Load data¶

import pandas as pd
import numpy as np

df_train = pd.read_csv("train.csv")

df_train.head()

train_text, train_label = df_train.Comment.tolist(), df_train.Outcome.tolist()

Feature Parts¶

By checking the data, the most key characteristics behind the data is that some data contain not only text, but also code which should be very informative of the labels. Then, we may arrive at some hypothesis:

Feature enginnering: design seven variables that I thought could be discriminative

df_train['num_word'] = df_train.Comment.str.split().apply(len)
df_train['num_char'] = df_train.Comment.str.len()
df_train['avelen_word'] = df_train.num_char/df_train.num_word.astype(float) # complex words may be useful
df_train['num_number'] = df_train.Comment.str.count('\d')
df_train['penct_number'] = df_train.num_number/df_train.num_word.astype(float)
df_train['num_punctuation'] = df_train.Comment.str.count('[^\w\s]')
df_train['penct_punctuation'] = df_train.num_punctuation/df_train.num_word.astype(float)

df_train.head()

Text Pre-processing and Text Feature Desgin:
- Here, the only preprocessing step was conducted as replacing all numbers with 1.
- Using a range of ngrams at the char-level would generate features for words and characters so that the model may learn features for code and words at the same time. Here, only two hyper-parameters are selected in TfidfVectorizer. One is ngram_range. Here, different single ngarm values including 1,2,3,4,5 and 6 could be explored to gain the intuition of the final range. The other one is min_df. A large number could reduce the feature dimensionality.

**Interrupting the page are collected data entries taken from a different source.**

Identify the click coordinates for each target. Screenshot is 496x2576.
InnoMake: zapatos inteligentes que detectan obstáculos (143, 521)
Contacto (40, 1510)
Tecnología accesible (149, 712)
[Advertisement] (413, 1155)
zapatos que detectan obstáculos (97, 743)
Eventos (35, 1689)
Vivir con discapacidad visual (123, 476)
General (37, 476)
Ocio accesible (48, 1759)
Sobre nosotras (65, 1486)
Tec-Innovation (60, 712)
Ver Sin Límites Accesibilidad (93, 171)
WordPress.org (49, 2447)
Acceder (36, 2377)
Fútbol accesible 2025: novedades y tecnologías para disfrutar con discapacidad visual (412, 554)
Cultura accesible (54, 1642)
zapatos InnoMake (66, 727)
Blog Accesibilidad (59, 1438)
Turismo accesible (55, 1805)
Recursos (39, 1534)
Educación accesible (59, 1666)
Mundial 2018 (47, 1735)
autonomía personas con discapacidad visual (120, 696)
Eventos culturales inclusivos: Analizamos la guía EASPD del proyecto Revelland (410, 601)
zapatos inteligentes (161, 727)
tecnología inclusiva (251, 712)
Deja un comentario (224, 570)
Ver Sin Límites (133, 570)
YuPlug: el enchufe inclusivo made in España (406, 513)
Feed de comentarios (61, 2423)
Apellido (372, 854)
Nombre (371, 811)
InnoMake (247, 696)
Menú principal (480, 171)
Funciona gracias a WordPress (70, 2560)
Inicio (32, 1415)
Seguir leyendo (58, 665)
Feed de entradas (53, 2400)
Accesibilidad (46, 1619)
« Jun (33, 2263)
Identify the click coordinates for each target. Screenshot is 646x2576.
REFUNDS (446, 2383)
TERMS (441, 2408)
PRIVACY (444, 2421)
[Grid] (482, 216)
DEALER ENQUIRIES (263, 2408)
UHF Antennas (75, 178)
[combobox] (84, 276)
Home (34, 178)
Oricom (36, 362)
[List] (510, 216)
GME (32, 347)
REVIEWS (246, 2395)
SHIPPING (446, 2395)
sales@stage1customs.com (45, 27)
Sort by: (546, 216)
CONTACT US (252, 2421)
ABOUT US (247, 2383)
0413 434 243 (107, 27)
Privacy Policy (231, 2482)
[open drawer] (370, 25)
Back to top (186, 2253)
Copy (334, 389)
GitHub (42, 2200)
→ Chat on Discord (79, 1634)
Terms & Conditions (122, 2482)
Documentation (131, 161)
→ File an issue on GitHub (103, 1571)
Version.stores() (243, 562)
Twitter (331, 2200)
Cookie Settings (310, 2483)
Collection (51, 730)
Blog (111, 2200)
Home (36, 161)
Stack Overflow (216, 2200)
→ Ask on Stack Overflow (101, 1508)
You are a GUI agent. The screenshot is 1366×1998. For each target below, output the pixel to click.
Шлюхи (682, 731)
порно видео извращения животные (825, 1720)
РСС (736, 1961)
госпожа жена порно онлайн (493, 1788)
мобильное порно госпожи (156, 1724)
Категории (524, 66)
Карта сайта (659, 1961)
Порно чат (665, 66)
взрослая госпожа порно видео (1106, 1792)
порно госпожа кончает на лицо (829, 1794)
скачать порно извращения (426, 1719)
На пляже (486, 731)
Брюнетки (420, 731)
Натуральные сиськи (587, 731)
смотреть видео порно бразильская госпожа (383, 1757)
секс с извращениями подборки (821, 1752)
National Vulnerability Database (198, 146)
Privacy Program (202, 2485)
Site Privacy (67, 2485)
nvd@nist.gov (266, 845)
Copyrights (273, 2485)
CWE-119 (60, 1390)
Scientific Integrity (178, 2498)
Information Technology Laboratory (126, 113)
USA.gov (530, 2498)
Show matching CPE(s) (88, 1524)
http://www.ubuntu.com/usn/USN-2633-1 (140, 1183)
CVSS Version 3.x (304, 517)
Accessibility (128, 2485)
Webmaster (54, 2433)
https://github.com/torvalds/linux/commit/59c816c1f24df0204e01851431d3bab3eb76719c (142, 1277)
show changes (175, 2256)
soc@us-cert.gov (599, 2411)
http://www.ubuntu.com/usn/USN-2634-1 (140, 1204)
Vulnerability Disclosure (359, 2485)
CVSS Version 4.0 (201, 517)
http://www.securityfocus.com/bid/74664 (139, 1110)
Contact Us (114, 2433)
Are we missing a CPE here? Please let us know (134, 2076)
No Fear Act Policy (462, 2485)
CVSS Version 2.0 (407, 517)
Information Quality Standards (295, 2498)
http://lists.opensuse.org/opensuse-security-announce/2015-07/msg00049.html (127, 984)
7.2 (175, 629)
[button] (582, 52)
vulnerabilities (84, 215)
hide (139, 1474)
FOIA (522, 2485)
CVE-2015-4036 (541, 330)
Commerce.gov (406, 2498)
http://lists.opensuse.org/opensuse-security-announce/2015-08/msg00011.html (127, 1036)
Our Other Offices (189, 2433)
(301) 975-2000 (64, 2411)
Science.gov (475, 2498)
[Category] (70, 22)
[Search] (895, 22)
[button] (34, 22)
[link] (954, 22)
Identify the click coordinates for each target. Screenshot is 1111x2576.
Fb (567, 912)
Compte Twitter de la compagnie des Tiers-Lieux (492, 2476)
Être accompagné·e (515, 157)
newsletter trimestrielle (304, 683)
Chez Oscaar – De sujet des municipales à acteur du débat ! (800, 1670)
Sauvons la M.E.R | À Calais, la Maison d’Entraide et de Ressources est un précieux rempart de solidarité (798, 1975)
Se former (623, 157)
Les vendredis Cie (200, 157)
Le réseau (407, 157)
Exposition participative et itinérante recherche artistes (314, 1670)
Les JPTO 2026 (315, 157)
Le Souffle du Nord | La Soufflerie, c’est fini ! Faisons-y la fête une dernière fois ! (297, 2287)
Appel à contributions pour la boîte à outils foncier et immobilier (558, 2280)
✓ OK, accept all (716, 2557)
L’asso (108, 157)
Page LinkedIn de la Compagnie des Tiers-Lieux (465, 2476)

from sklearn.model_selection import train_test_split
import re

trainsub, valsub = train_test_split(df_train, test_size=0.1, random_state=1)

train_text = trainsub.Comment.tolist()

train_text = [re.sub("\d", "1", ele) for ele in train_text]

from sklearn.feature_extraction.text import TfidfVectorizer

tfvec = TfidfVectorizer(train_text,ngram_range=(1,6),analyzer='char', min_df=20)
train_textvec=tfvec.fit_transform(train_text)

train_textvec.shape

(45610, 317242)

train_fe= trainsub[['num_word', 'num_char', 'avelen_word',
                    'num_number','penct_number',
                   'num_punctuation', 'penct_punctuation']].to_numpy()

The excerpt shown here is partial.